Klien ducked and swung his weapon, fired instantly. The marksman screamed and fell as the laser hit him in the head.
Rana watched with a sense of disbelief as Klien turned towards her. She could intuit his intentions from the look in his eyes. She began to plead with him, but, almost sadly, he shook his head. In the second before his finger pressed the trigger, she imagined that she saw something like pity in his eyes.
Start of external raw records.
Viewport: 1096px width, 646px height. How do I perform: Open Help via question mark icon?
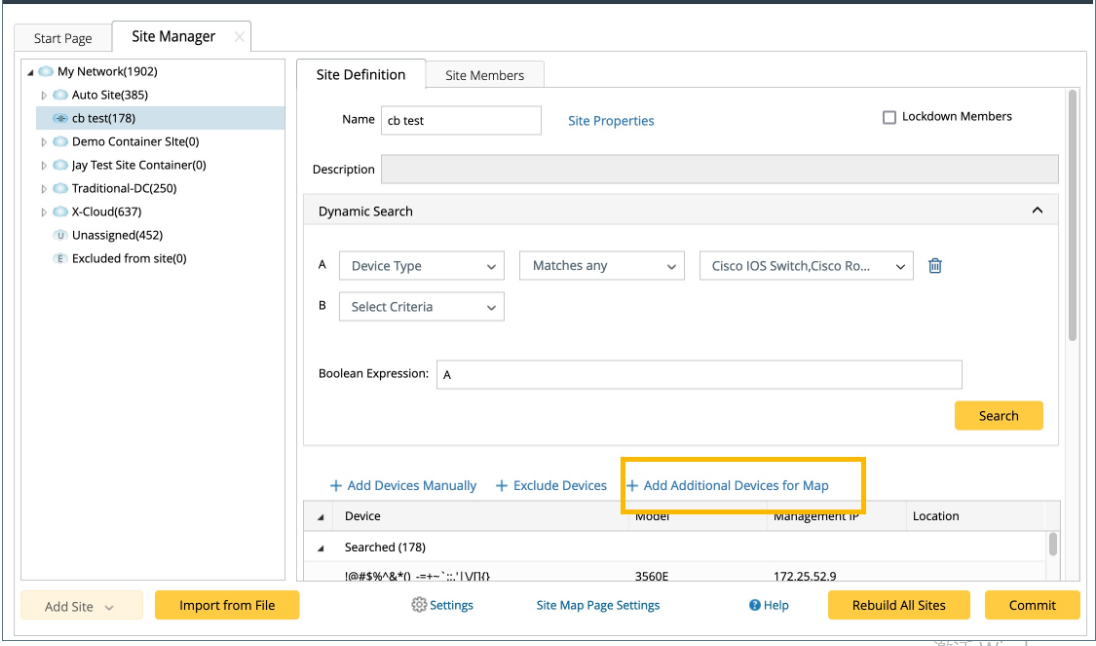[755, 605]
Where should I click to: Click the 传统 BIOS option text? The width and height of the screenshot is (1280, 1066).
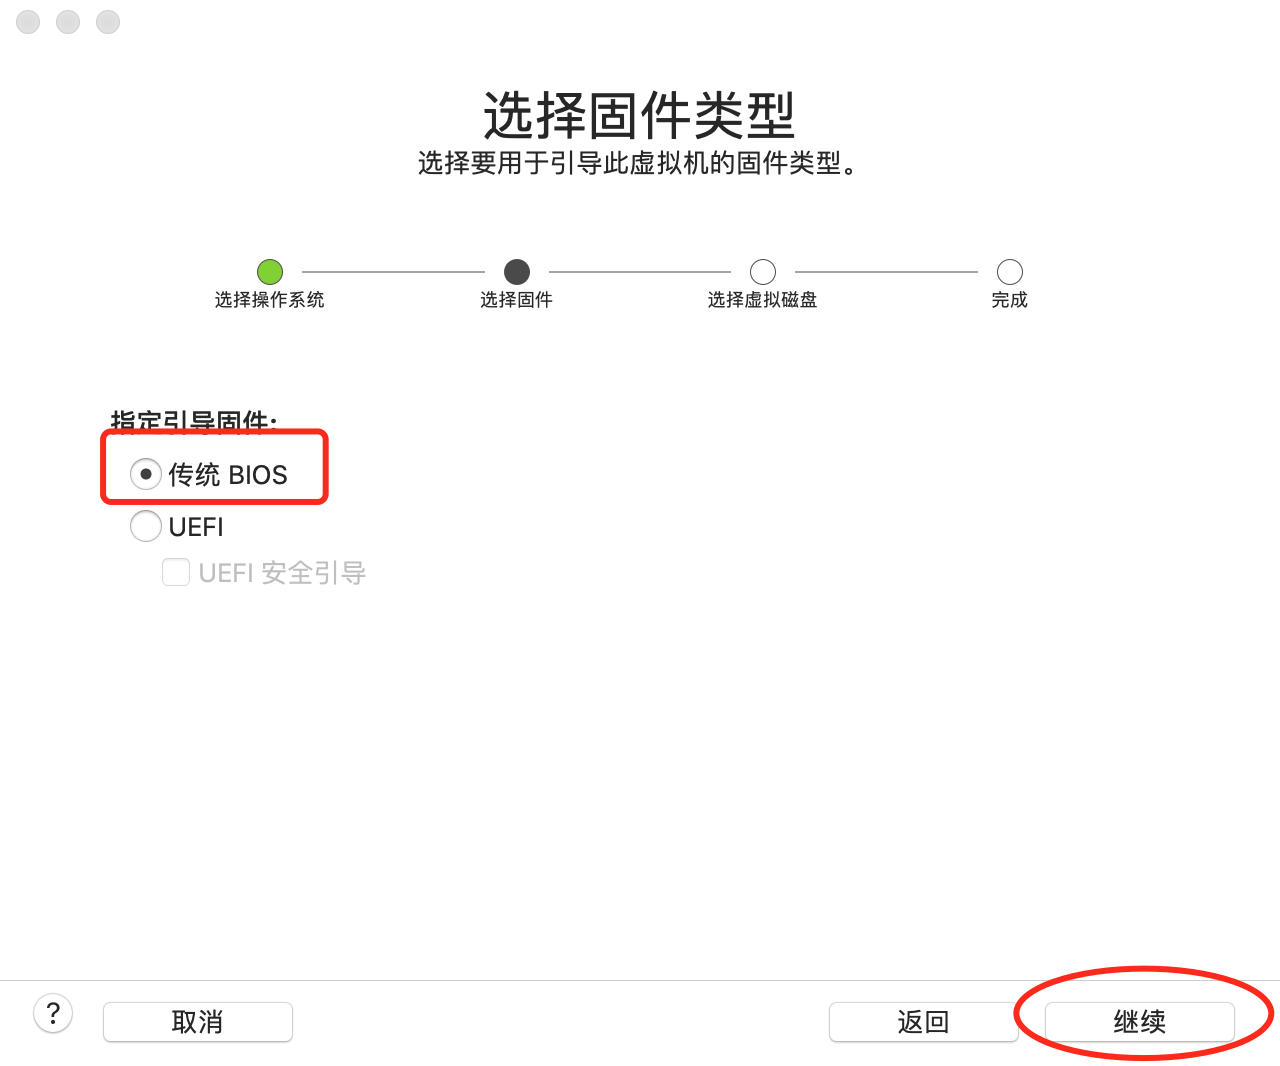coord(228,475)
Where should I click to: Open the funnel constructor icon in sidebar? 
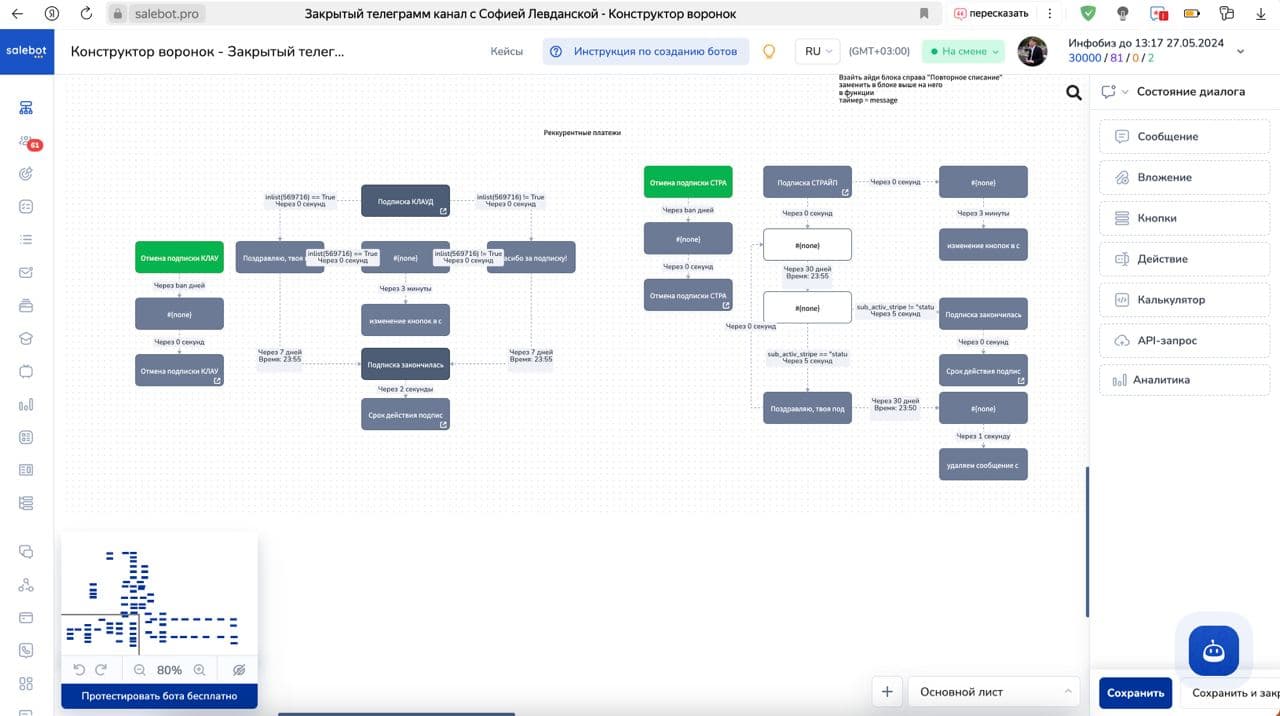(26, 108)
She screamed, and Klien fired.
The laser hit Rana in the chest and she fell back against the wall. She slid to the floor, staring at Klien in disbelief. The pain seemed to fill every cell of her body with agonising fire.
He fired again, this time at another security officer in the doorway. He dived across the room, sending a barrage of shots through the wall. He ran to the doorway and scanned the hall, firing all the time. Rana heard another cry.
He paused and looked back at her. His gaze fell to the hole burned in her chest. For a brief second she thought that he was about to fire again and finish her off, but instead he moved through the door and disappeared, and something in his confident dismissal of her fate frightened her even more than the thought of the coup de grâce.
Rana began to cry. She reached up and fingered the wound in her chest. The skin between her breasts was burned and blackened, and though the pain pulsed through her body in sickening waves, worse than the pain was the thought that she was dying.
It was this knowledge, that after such a short life, at just twenty-three, she was going to die so needlessly, that made her cry like a child.
Rana’s vision blurred. Nascent in her thoughts, but cut short, was the satisfaction that at least Klien had failed to find the softscreen.